Sebelumnya, rupiah menutup tahun 2022 dalam kondisi penguatan di hadapan dolar AS pekan lalu, pada Jumat (30/12/2022). Dikutip dari Bloomberg, rupiah ditutup menguat sebesar 0,54 persen atau 85 poin ke Rp15.572,5 per dolar AS.
Tim Analis Monex Investindo Futures (MIFX) menyebutkan bahwa walau sentimen kenaikan suku bunga The Fed masih terbilang tinggi, tetapi dibandingkan dengan kebijakan yang sudah diambil selama tahun 2022 ini, langkah The Fed pada 2023 dipandang jauh lebih pasif daripada sebelumnya.

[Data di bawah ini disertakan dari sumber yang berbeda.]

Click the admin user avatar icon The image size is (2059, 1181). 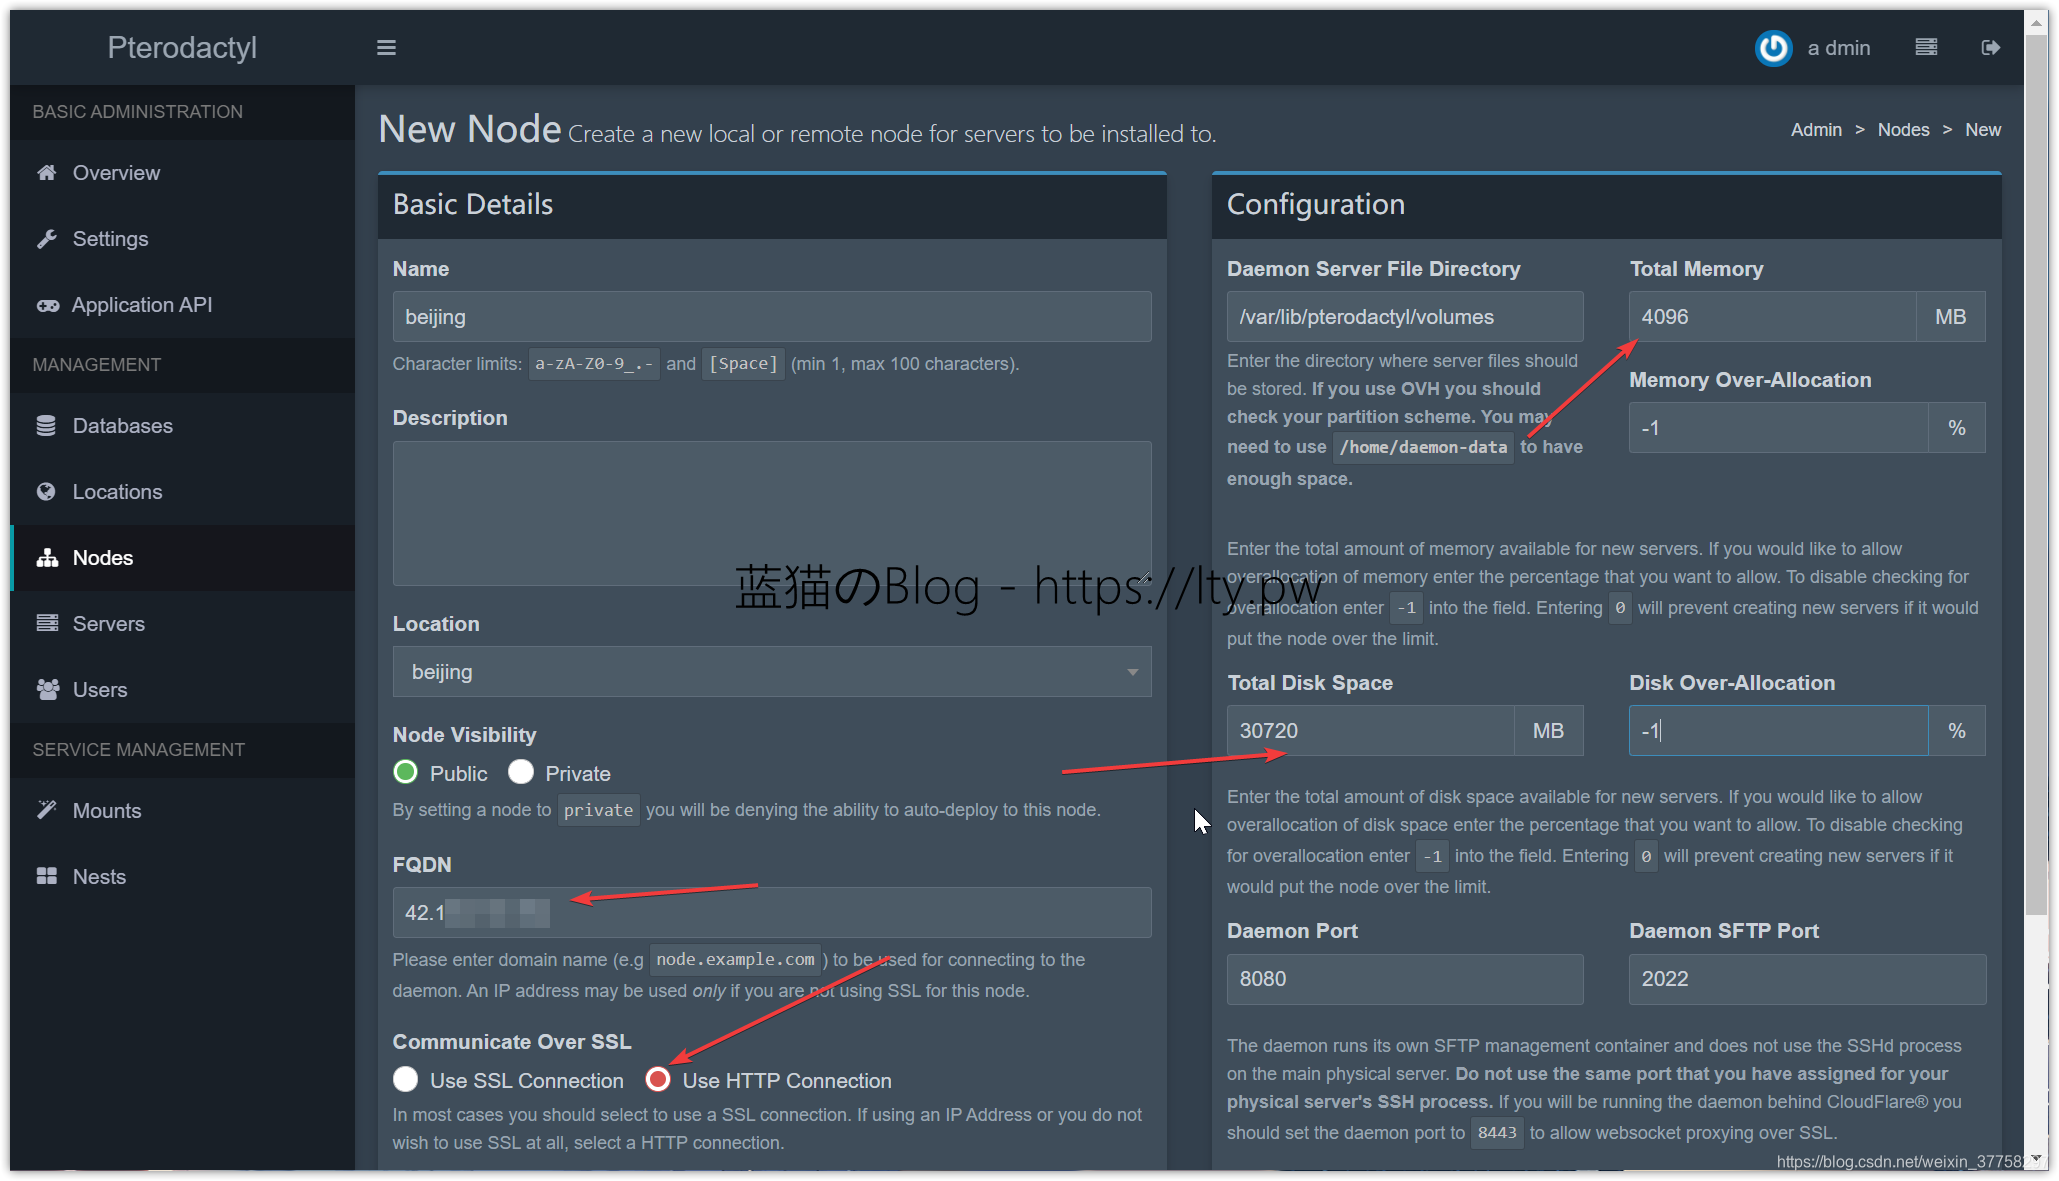pos(1773,47)
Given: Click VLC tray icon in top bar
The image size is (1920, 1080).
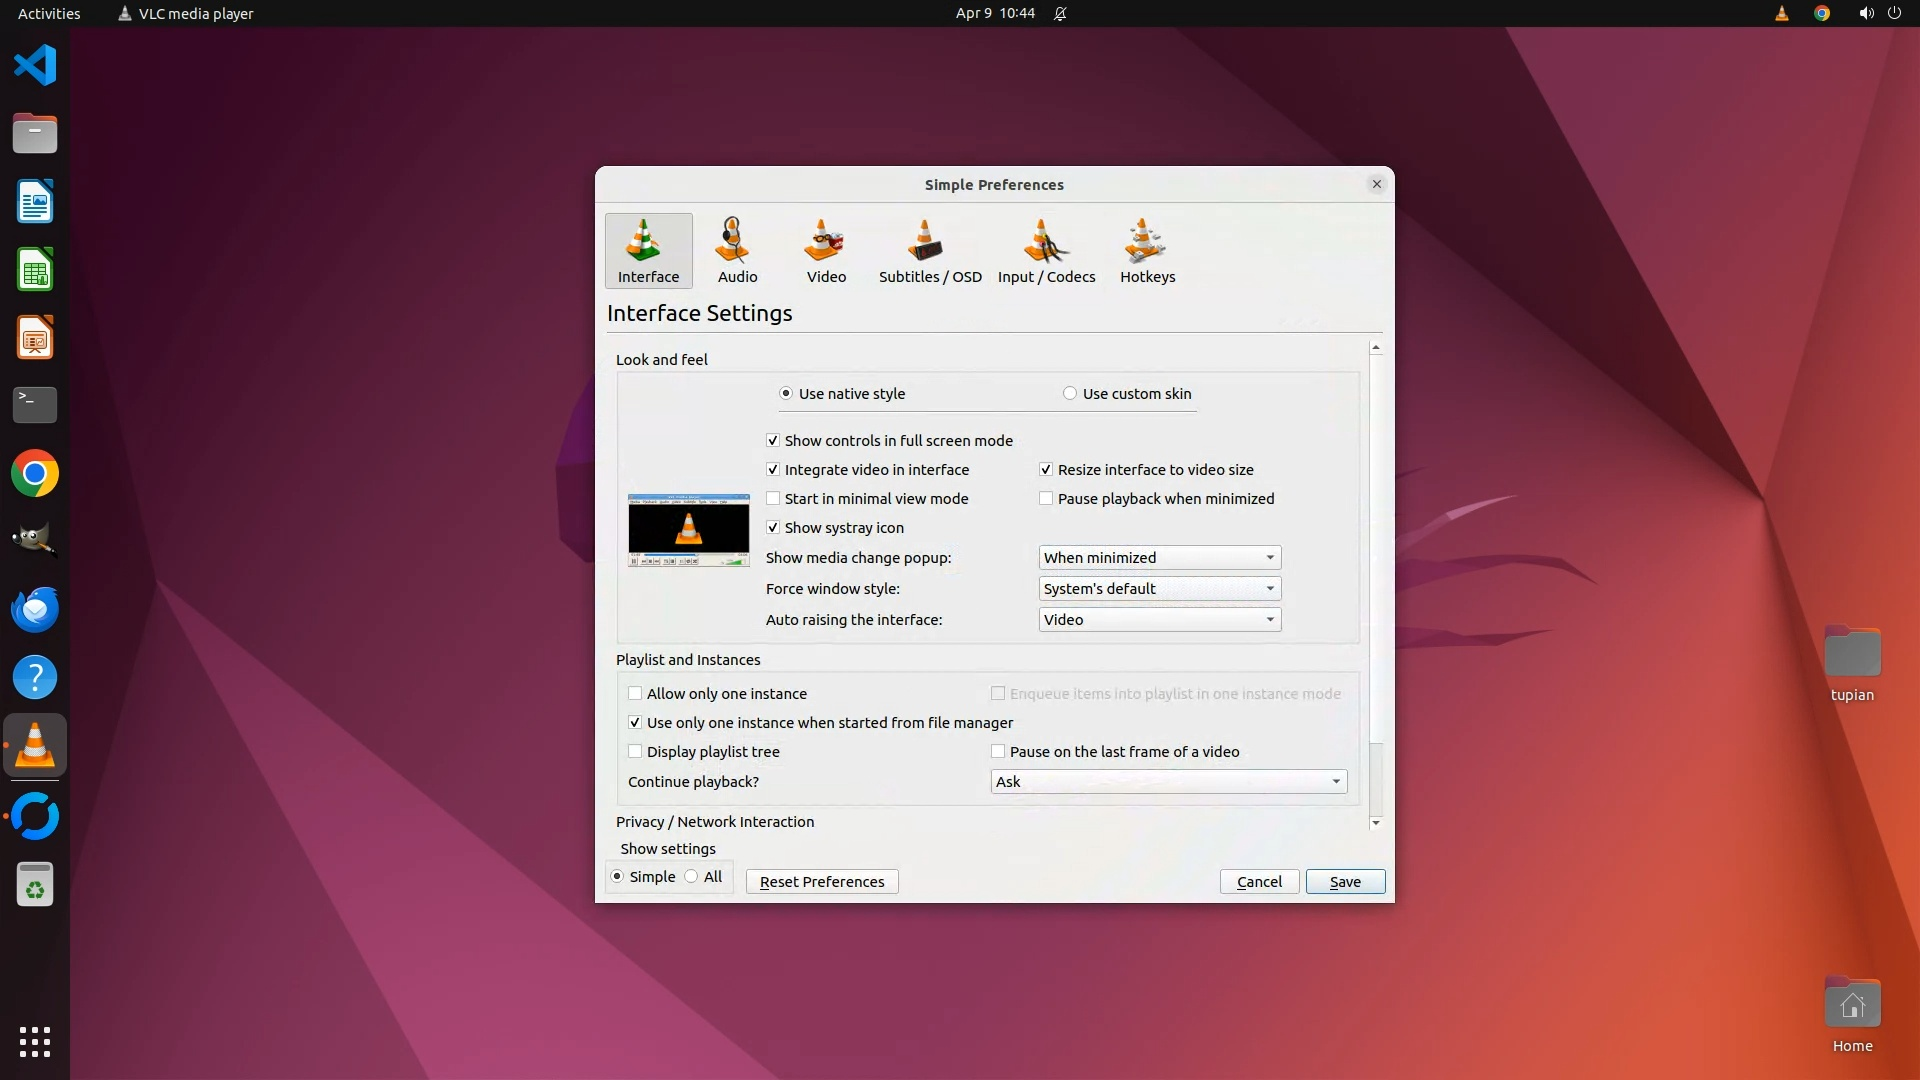Looking at the screenshot, I should pos(1781,13).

“Hal ini menekan dolar AS, dan meningkatkan minat pasar pada aset mata uang utama lainnya dan juga logam emas,” ungkap seorang Tim Analis MIFX dalam risetnya beberapa waktu lalu.
Selain itu, Lionel Priyadi selaku Macro Equity Strategist Samuel Sekuritas Indonesia mengatakan bahwa aksi beli juga terjadi di pasar obligasi negara maju yang tercermin dari turunnya imbal hasil (yield) obligasi pemerintah AS dan obligasai tenor panjang 10-tahun masing-masing sebesar 7 dan 6 bps menjadi 3,81 persen dan 2,44 persen.
Indeks dolar AS, yang mengukur greenback terhadap sekeranjang mata uang, telah melonjak lebih dari 8 persen di tahun ini, hal ini terbesar sejak 2015. The Fed telah menaikkan suku bunga dengan total 425 basis poin sejak Maret 2022 guna mengekang lonjakan inflasi.
Selanjutnya, Direktur dari PT Laba Forexindo Berjangka yakni Ibrahim Assuaibi mengatakan kenaikan dolar AS mulai melambat setelah naiknya imbal hasil treasury AS jangka panjang. Meski demikian, investor masih tetap khawatir akan kemungkinan bahwa optimisme pada pembukaan pembatasan Covid-19 di China alami kegagalan.
“Selain itu, Ketidakpastian atas prospek ekonomi global, bersama dengan meningkatnya kekhawatiran tentang resesi di Amerika Serikat, membuat imbal hasil Treasury dua tahun, yang biasanya bergerak sejalan dengan ekspektasi suku bunga, tergelincir,” kata Ibrahim dalam keterangannya belum lama ini.
Sementara untuk perekonomian Indonesia masih terbilang solid sepanjang pada 2022. Hal ini tidak terlepas dari langkah dan strategi yang diterapkan oleh pemerintah.
Adanya upaya untuk menjaga permintaan domestik membuat keyakinan pelaku ekonomi, dan juga daya beli masyarakat semakin terjaga. BI juga disebut terus melakukan intervensi secara berkala di pasar valas dan juga obligasi di perdagangan DNDF yang membuat nilai tukar rupiah terjaga.
“Tahun 2023 mendatang, walaupun pergerakannya melambat, hal tersebut sejalan dengan perlambatan pertumbuhan ekonomi global,” singkat Ibrahim.
Terkait dengan adanya potensi resesi tahun 2023, Ibrahim juga mengatakan ada beberapa indikator yang dapat mempengaruhi perlambatan ekonomi global, tetapi membawa sentimen positif bagi Indonesia. Salah satunya adalah perang antara Rusia-Ukraina yang menyebabkan kurangnya pasokan energi di banyak negara.
Lebih dari 50 persen energi dalam negeri didorong oleh batubara yang pertumbuhannya positif. Sementara untuk Indonesia sendiri memiliki cadangan batubara sebesar 37 miliar ton.
“Dari sisi ekspor pun telah didorong oleh adanya ekspor CPO, batubara, besi, dan baja. Dalam skala nasional, spasial ekspor ditopang dengan sangat baik oleh sejumlah wilayah,” ujar Ibrahim.
Untuk perdagangan di awal tahun 2023 ini, Ibrahim memperkirakan rupiah dibuka fluktuatif, namun kemungkinan ditutup melemah pada rentang nilai Rp15.630 – Rp15.730.